Northeast Pacific from 20 to 60°N.
Major taxa studied
Forty‐eight invertebrate and algal species recorded on Japanese tsunami marine debris (JTMD).
We developed maximum entropy (
MaxEnt) species distribution models for 48 species recorded on JTMD to predict establishment potential along the Pacific coast from 20 to 60°N. Models were compared within the context of historical marine introductions from Japan to this region to validate the emergence of marine debris as a novel vector for species transfer. Results
Overall, 27% (13 species) landed with debris at locations with suitable environmental conditions for establishment and survival, indicating that these species may be able to establish new populations or introduce greater genetic diversity to already established non‐native populations.
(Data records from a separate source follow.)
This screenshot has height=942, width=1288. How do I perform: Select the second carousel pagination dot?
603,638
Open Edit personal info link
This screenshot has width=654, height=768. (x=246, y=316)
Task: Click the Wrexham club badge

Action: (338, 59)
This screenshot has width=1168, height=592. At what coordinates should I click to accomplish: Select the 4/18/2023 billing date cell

A further 21 species have an environmental match to areas where tsunami debris likely landed, but was not extensively sampled. Nearly 100 Japanese marine species previously invaded the northeastern Pacific, demonstrating this region’s environmental suitability for rafting Japanese biota. Historical invasions from Japan are highest in California and largely known from bays and harbours.
Marine debris is a novel and growing vector for non‐native species introduction. By utilizing a unique dataset of JTMD species, our predictive models show capacity for new transoceanic invasions and can focus monitoring priorities to detect successful long‐distance dispersal across the world’s oceans.